Radikal jung, radikal apathisch – Fortsetzung letzter Teil

April 23, 2015 — by Juli Tributs0

Es ist sauspät, ich bin saumüde. Jeden Abend muss ich mich nach dem Theater im Volksgarten bis in die Puppen unterhalten, am nächsten Tag wieder ganz normal ins Büro, meinem Brotjob nachgehen, und dann husch husch wieder in Theater rennen. Dennoch, über den heutigen Abend – Kings von Nora Abdel-Maksoud (auch Regie) in Zusammenarbeit mit Nora Haakh, eingeladen aus dem  Ballhaus Naunynstraße in Berlin Kreuzberg – muss ich gleich heute noch schreiben.

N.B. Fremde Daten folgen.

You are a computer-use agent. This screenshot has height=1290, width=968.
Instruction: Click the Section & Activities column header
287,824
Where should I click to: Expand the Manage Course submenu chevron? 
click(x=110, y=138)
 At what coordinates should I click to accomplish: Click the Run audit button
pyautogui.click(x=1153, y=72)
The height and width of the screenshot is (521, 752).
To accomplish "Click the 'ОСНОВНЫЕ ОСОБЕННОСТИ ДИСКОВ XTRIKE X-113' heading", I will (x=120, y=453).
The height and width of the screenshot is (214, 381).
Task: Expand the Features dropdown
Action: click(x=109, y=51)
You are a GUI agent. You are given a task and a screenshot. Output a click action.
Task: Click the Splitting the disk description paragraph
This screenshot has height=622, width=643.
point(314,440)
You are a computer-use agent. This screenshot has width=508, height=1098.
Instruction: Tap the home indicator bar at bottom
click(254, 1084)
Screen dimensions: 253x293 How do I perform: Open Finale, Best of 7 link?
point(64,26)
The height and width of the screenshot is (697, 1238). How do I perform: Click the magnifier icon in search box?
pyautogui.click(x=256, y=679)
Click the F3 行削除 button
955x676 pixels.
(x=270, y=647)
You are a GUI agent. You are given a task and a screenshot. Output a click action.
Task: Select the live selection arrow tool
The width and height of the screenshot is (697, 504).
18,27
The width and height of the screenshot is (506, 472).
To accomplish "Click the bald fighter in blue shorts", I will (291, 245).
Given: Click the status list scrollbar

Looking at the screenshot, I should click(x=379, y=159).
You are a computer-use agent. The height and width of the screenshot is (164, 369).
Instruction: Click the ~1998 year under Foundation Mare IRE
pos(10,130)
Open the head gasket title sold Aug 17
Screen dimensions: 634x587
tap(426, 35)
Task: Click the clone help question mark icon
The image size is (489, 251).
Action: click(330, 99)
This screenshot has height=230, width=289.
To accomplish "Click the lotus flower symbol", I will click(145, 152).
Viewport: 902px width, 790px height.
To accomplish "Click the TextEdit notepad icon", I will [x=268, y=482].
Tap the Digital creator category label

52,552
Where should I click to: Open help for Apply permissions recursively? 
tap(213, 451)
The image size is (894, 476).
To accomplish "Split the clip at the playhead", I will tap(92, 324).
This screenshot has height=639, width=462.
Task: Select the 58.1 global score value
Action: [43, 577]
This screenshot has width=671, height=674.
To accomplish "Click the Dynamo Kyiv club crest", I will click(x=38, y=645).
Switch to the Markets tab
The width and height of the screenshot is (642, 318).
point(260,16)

Denn der Abend hat, obwohl er – so der Vorwurf einiger meiner Mit-Schauer – eigentlich zu banal, sprachlich zu wenig tiefgründig und zu klamaukig war- wie kein anderer Abend polarisiert und extrem lebhafte und wortgewaltige Diskussionen nach dem Stück provoziert. Ich finde, das allein rechtfertigt den Abend. Wenn Theater das schafft, hat es doch mehr als seinen Zweck erfüllt.

Im Stück geht es letztlich um die Kritik unserer, auch social media getriebenen, Generation (20iger, 30iger, 40iger?…), die – so die These – nicht mehr rebelliert. Sie ist irgendwie anders, weil sie „es gecheckt hat“, kann und will dieses Anderssein aber nicht (mehr) „im Kollektiv“ gegen Missstände einsetzen. Auf die Aufforderung: „Empört euch“, fällt der Generation Facebook nichts ein. Sie ist apathisch, selbstbezogen. Man hat zwar „Kommunikationslust“, verliert sich aber im liken und im Selfie-Test. Einig ist man sich, den Kampf gegen die Apathie zu führen: Man „nimmt ja zur Kenntnis“, „unterschreibt Petitionen“ und „hasst Ikea und Laminat“.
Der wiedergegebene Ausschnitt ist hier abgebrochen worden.